Cisplatin-based therapy is associated with peripheral neuropathy (manifested as tingling, numbness, weakness, or burning pain) that occurs in about 36%–38% of patients (48, 49). Predominantly affecting sensory nerves, cisplatin-induced peripheral neuropathy (CisIPN) has been described as a dose-dependent phenomenon, as most cases do not occur until a threshold cumulative dose of 300 mg/m2 is reached (50), and almost all patients receiving a cumulative dose of 500–600 mg/m2 have objective evidence of nerve damage (51). In addition, patients may also experience coasting, which is a persistent worsening of symptoms several months after treatment completion (52).
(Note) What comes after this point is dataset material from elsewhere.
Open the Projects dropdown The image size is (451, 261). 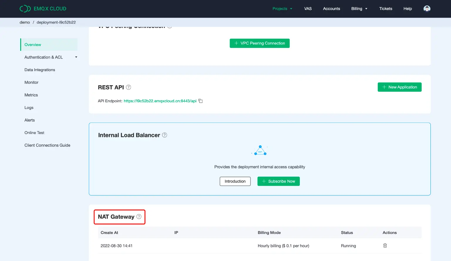pos(282,9)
The severity of neurotoxicity may also be correlated with serum platinum levels, as shown by Sprauten and colleagues (53) who demonstrated that long-term serum platinum levels are significantly associated with the severity of neurotoxicity 5 to 20 years after cisplatin treatment, and the relationship remains significant after adjustment for initial cisplatin dose.

Depending on neuropathy severity, patients can experience a significant reduction in overall quality of life, with a strong negative correlation between CisIPN and self-reported health (OR = 0.56; P = 2.6 × 10−9) demonstrated in 680 cisplatin-treated testicular cancer survivors (48). There was also a strong negative correlation of CisIPN with physical activity (OR = 0.72; P = 0.02), and a strong positive correlation with weight gain since therapy (OR per Δkg/m2 = 1.05; P = 0.004). Because this investigation was cross-sectional, causal inferences could not be made, and a longitudinal design would help determine whether neuropathy deters from physical activity, and thus promotes weight gain. In a multivariate model, variables significantly related to cisplatin-induced neuropathy included age at diagnosis (OR/yr = 1.06, P = 2 × 10−9), smoking (OR = 1.54, P = 0.004), excess drinking (OR = 1.83, P = 0.007), and hypertension (OR = 1.61, P = 0.03; Fig. 1). Currently, there are no effective treatments to prevent or reduce the severity of neuropathy induced by cisplatin or other antineoplastic agents, but duloxetine is moderately recommended for associated pain (54).

Within the few studies that have investigated genetic susceptibility to long-term cisplatin neurotoxicity, there have been several reported associations involving glutathione-S-transferases (GST), in particular, GSTP1 (55, 56) as well as XPC and ERCC1 (57). None of these were found to be significant when evaluated through a GWAS (ref. 48; Supplementary Table S2).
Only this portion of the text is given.